The appeal revolved around whether the combination was an obvious usage of existing knowledge or was it a non-obvious application resulting in an inventive step. The patentee’s main argument is that rosuvastatin is minimally metabolized by a certain enzyme, making it different from other statins and reducing the risk of side effects. However, opponents bring up studies showing uncertainties about the exact causes of myopathy (muscle-related issues) and challenge the patentee’s assertion. The key arguments made by the respondents were that the combination is novel, safe, and non-interacting, providing advantages over existing therapies. Whereas the appellant claims the combination is obvious, presenting prior art and studies suggesting potential risks and lack of synergy.

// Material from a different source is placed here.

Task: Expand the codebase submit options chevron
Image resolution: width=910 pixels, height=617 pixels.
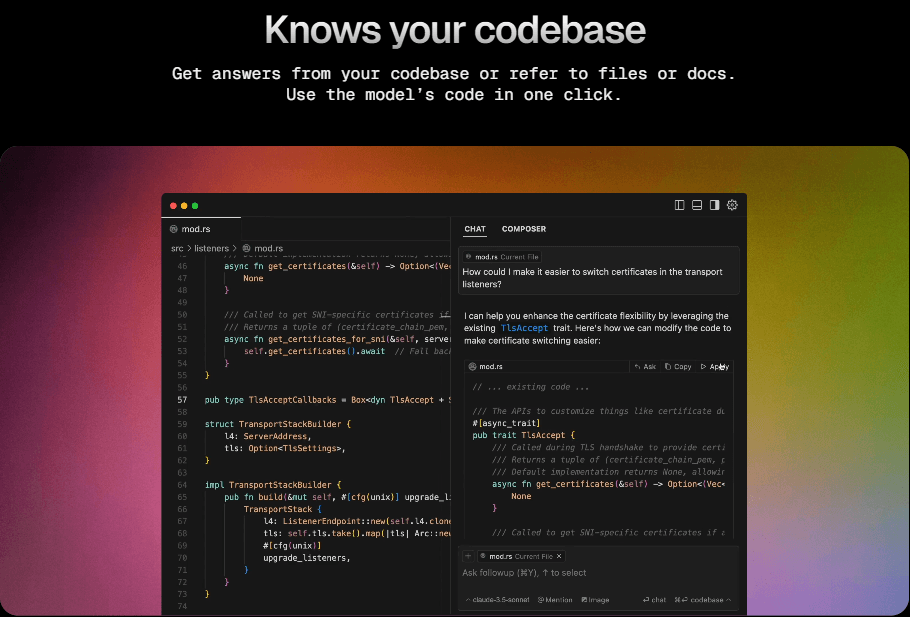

The chairman upheld the decision of the Controller who confirmed the rejection of the patent. The rationale given by the chairman was that the crux of the invention lies in combining a chemical entity called Rosuvastatin with other drugs and since for a pharmacologist it only takes a routine experimentation to initiate a metabolic pathway of a drug, it becomes an obvious invention. After the metabolic pathway of the drug is known, a skilled person would be able to combine it with drugs that are metabolized by different enzymes, to obtain a non-interacting combination. The critical view is that the case involves a nuanced evaluation of scientific evidence, expert opinions, and the interpretation of prior art. The decision to reject the patent indicates that the patent office was not persuaded by the patentee’s arguments, possibly due to the challenges raised by opponents based on later studies and the perceived lack of novelty in the claimed combination.
Conclusion
There is a growing significance of combination drug therapies in the medical field, incorporating biological products, drugs, and medical devices to enhance patient care. The focus is on the challenges of obtaining patent rights for these combination products, particularly in the context of antibody combination therapies. The case study of Ranbaxy Laboratories Ltd Versus the Controller of Patents & Designs involving the appeal against the dismissal of a patent application for a non-interacting drug combination further illustrates the complexities in obtaining patent rights for such medical inventions. There is a need for a comprehensive understanding of patent laws by makers of combination products to navigate challenges related to non-obviousness and novelty. It is also important to evolve a strategic patent portfolio for commercial success, with a particular focus on antibody combination therapies. The case study underscores the difficulties in proving the non-obviousness of such combinations, indicating that routine experimentation may be a determining factor in patent eligibility. A careful consideration of functional properties and a thorough freedom-to-operate search can contribute to successful patenting.